Bill would raise fines for not reporting elder abuse in NJ
A bill is making its way through Trenton would increase fines on care homes and the people they employ, if they fail to report the suspected abuse or exploitation of institutionalized elderly patients.
The lead sponsor of the bill, Assemblywoman Joann Downey (D-Monmouth), said it would raise the fine on individuals from $500 to $1,500 and on care facilities from $2,500 to $5,000 for not reporting abuse by staff or other residents to law enforcement.
The proposed penalties would represent an increase from fines required by "Peggy's Law," a 2017 measure named for Peggy Marzolla. The 93-year-old Alzeheimer's patient, who resided at Brandywine Senior Living in Brick, suffered from a broken eye socket, broken jaw, broken wrist, elbow bruises and welts on her back and more, and died two months after being hospitalized in 2010.

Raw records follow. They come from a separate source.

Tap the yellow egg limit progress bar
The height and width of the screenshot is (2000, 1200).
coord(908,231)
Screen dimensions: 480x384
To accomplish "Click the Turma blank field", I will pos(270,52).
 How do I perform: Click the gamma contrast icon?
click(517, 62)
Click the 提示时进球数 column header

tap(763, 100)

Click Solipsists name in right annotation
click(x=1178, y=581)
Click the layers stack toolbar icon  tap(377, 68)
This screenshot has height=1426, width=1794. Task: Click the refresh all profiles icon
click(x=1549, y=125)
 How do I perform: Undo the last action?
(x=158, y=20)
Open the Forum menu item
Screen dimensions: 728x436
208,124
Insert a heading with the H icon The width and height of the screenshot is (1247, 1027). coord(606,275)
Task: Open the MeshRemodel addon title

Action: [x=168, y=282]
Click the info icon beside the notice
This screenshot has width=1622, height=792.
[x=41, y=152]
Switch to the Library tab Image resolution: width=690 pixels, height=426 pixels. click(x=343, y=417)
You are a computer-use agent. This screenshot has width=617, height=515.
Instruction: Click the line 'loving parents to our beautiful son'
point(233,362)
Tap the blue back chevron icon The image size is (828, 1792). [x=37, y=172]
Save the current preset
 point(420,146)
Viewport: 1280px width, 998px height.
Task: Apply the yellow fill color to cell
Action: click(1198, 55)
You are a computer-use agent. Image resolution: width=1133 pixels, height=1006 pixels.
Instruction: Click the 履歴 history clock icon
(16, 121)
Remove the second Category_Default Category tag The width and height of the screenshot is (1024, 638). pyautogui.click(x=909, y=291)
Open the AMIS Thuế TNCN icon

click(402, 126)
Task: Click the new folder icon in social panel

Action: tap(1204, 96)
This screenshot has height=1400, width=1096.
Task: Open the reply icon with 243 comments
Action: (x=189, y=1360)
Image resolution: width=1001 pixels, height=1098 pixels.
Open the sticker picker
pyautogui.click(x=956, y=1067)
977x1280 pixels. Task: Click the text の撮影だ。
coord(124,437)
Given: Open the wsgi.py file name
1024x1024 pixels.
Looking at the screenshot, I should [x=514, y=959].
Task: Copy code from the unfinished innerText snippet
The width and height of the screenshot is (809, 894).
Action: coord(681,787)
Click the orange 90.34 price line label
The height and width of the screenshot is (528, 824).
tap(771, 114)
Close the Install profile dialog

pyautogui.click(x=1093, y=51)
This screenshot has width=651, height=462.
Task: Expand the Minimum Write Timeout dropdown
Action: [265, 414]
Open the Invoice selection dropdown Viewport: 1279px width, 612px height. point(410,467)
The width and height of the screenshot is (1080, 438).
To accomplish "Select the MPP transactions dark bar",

No employee reported the abuse to the state's ombudsman office.
"By increasing the fine, we can ensure we'll have fewer cases that go unreported and that seniors are safe and better protected from abuse, exploitation and neglect," Downey said. "Caretakers in nursing homes and other senior living facilities have a responsibility to keep our loved ones safe.
The state's Office of Long-Term Care ombudsman said there was a 38% increase in the number of reported cases from 2,607 in 2015 to 3,601 in 2019.
Understaffing has also contributed to elder abuse in state facilities. Downey said.
"We're trying to be very proactive about promoting the reporting of the abuse so we can stop it quickly and make sure that we protect all of our seniors, all of our vulnerable people who we love," Downey said.